Maksymilian Fajans (May 5, 1827 in Sieradz – July 28, 1890 in Warsaw) was a Polish artist, lithographer and photographer. Fajans won several prizes at the International Photographic Exhibition organized in 1865 in Berlin and, in 1873, at the Vienna Exhibition.

Life
Fajans was born in Sieradz to Jewish parents and studied at Warsaw's School of Fine Arts (Szkoła Sztuk Pięknych) in 1844–49, and between 1850 and 1853 he worked and stationed in Paris, where he was a pupil of the Dutch–French painter Ary Scheffer.

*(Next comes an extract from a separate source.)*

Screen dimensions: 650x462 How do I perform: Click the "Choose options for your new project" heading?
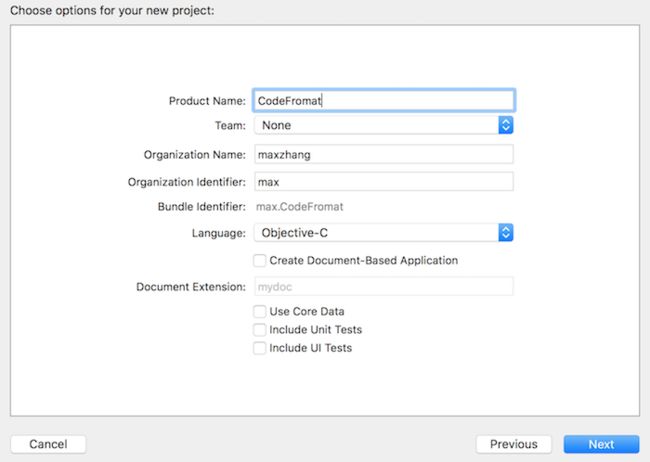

Fajans established one of the first photography studios in Warsaw.  In 1851–63 he published 14 folios of Wizerunki polskie (Polish Images) after his own drawings, and in 1851–61, 24 folios of Wzory sztuki średniowiecznej (Images of Medieval Art) after drawings by L. Łepkowski, B. Podczaszyński and others.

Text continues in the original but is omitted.